A: The first bicycles were powered by pushing off with your feet on the ground, much like Fred Flintstone in the cartoons. The greatest changes in the bicycle begin with the change from the two-wheeled, very tall bicycle, known as the "ordinary" or the "penny farthing" or "hi-boy," to the diamond triangle framed "safety" bicycle that is the form of the modern bicycle today. From there, changes in drivetrain, pedals, frame material, tire technology, seating and brakes came swiftly over the years.

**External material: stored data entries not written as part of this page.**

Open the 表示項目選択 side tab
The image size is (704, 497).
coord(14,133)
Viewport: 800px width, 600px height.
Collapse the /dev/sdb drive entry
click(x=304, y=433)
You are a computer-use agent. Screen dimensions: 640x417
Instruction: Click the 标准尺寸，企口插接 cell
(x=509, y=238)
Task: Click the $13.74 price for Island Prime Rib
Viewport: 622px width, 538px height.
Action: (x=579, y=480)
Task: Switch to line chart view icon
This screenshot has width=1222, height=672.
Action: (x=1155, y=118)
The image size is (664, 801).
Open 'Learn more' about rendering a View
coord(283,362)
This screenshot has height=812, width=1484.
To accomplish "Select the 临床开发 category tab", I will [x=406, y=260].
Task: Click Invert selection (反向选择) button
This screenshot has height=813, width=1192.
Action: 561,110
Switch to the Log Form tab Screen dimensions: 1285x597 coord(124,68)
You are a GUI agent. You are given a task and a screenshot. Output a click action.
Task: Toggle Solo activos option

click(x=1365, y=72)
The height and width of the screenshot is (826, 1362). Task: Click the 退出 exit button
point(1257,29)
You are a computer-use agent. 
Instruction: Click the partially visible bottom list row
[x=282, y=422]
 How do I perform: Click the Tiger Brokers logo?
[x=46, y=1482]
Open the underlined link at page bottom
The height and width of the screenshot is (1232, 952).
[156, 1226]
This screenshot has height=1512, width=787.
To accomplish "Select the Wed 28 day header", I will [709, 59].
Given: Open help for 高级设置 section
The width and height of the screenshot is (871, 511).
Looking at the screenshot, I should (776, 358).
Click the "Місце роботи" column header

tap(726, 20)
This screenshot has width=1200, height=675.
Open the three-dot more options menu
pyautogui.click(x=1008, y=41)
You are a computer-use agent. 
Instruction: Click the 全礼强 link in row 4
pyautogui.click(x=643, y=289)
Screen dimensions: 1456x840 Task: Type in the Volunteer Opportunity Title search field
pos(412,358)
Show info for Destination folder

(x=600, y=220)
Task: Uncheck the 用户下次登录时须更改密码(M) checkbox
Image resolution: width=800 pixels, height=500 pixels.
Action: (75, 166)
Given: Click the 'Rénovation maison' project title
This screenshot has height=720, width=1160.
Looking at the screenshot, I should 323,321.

The bicycle is now a truly internationally developed example of manufacturing technology, as its parts are manufactured virtually on every continent but its parts are so standardized that one bicycle can have parts manufactured in several countries without hindering its performance, durability or the ease with which it can be repaired.

Q: How has the popularity of cycling evolved over time and where does it stand today?

A: The bike has risen and fallen in popularity over its lifetime in accordance with social tastes, economic changes and political whims. It was limited in popularity by its own design during the 1860s to 1880s, before the invention of the "safety." Upon introduction of the "safety," the bicycle enjoyed a fantastic boom from the early to late 1890s. Depression and the invention of the automobile curbed that popularity from the late 1890s through the First World War. After the war, bicycle manufacturing leveled off and then had boom or bust periods that corresponded with social fads, economic fluctuations and political contingencies, among other types of general social influences. Currently, bicycling and bicycle manufacturing is undergoing another rise in fortune due to its identification as a carbon-free or mostly carbon-free form of transportation.

Today, the bicycle still signifies a fun, economical and utilitarian form of transportation. It can be whatever the rider desires it to be. It's viewed as a great exercise device. It often brings people back to their childhood and happier, more carefree days. It's viewed as a political statement – the antidote to cars, pollution and climate change through auto exhaust – and judging by the designs and colors, it's also a fashion statement.

Historians are typically not very proficient at predicting the future, so I'll hazard a cautious guess as to where the bicycle is heading. I think it is moving toward a future of more accommodation to different types of riders and riding. The advent of electric and battery-assisted bicycles retains the function of the bike as an environmentally sound transportation choice while expanding its potential customer base. My dad, an 86-year-old cancer survivor, is thinking about buying a bike again because of accommodations in seating and the advent of electric and battery assist bicycles. Additionally, I'm guessing that cycling activist groups, "biketivists," are going to become more and more vocal as transportation changes and moves away from the internal combustion engine and the automobile as the mainstay. They're going to demand that bicycles get a lot more consideration and a lot more space in the transportation networks and infrastructures of the future.